湖底に沈んだ古里、長く伝えたい 相模原・勝瀬集落の地図をパソコンで作り直す

 湖底に沈んだ集落の記憶を長く伝えていきたい−。約70年前の1947(昭和22)年に完成した相模ダムによって誕生した相模湖の湖底に沈んだ旧日連(ひづれ)村勝瀬集落(相模原市緑区)の地図を、同湖で観光船を運航する勝瀬観光の小野澤陸雄社長(74)がパソコンで作り直し、来訪者への説明に役立てている。

 相模ダムは38(昭和13)年に県議会で可決された県の相模川河水統制事業として横浜、川崎市への工業用水と電力供給、相模原地区の水田の水供給を目的に建設され、戦後の47(昭和22)年に完成した。小野澤社長らによると、水没した勝瀬集落には補償対象だけで85戸が暮らしていた。当初は「河水統制事業絶対反対用地不売同盟」を結成して反対したものの、半井(なからい)清県知事が現地を訪問して説得するなどして、住民らが反対運動の看板を下ろすことになったという。

 住民は代替地として、故郷に似た土地を提供することなどを条件に掲げた。小野澤社長によると「後ろに山を背負い、前が畑と田で、その向こうに川が流れている」という条件に当てはまる地として、当時の海老名村国分地区と大谷地区の一部が選ばれた。27軒が海老名に移り、地名も「勝瀬」と変更。水田用地として現在の海老名市役所周辺、居住用として離れた丘陵部の2カ所が提供された。このため、現在も海老名市勝瀬地区は飛び地のように2カ所に分かれている。八王子と日野にも約20軒ずつ、また完成した相模湖周辺には十数軒が移ったという。

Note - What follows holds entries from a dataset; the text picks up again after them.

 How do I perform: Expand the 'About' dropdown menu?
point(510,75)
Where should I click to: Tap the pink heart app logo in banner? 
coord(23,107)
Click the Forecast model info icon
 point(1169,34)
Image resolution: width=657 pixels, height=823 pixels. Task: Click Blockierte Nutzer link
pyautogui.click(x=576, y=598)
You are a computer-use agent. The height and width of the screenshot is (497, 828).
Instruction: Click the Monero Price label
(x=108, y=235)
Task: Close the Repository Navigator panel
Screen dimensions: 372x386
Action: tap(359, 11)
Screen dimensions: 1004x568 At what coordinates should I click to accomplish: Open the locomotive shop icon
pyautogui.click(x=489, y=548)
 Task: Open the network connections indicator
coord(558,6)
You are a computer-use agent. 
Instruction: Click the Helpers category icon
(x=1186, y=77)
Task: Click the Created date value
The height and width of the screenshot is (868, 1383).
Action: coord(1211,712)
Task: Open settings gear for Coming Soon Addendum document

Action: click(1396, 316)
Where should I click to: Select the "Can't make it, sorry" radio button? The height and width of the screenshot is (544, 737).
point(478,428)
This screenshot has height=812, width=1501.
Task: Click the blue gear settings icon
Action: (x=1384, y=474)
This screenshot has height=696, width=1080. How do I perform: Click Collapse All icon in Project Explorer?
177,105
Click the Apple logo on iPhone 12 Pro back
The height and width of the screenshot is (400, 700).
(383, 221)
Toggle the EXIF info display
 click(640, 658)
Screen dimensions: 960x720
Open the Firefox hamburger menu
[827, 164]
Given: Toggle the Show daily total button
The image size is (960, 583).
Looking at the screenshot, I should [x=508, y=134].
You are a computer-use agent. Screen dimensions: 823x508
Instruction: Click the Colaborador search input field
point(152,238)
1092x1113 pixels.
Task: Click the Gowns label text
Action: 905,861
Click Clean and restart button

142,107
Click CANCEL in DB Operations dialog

 ダム完成翌年の48(昭和23)年、旧住民のうち70人ほどが出資して、観光船運航の勝瀬観光を創立した。小野澤社長は43(昭和18)年に旧勝瀬集落に生まれたことから、水没以前の集落の記憶はない。だが、旧集落の様子を豊富な写真入りで同年に刊行された「勝瀬紀念写真帳」などさまざまな資料や旧住民の話などから、勝瀬の記憶を観光船の乗客らに話し続けている。写真帳に収められている各戸の場所と戸主名や屋号などが描かれた地図を、上を北にして書き直し、パソコンで分かりやすく整備した。

 「勝瀬地区の旧居住者会の総会を毎年行っており、2017年は26人が集まった。だが、水没前の集落を知っているのはもう5人ほどしかいない。最近は地元の小学生や、歴史愛好家、女性サークルなどが水没した集落の話を聞きに来ることも増えた。この地図を活用しながら、移住させられた住民の古里に対する思いを風化しないように伝えていきたい」と話している。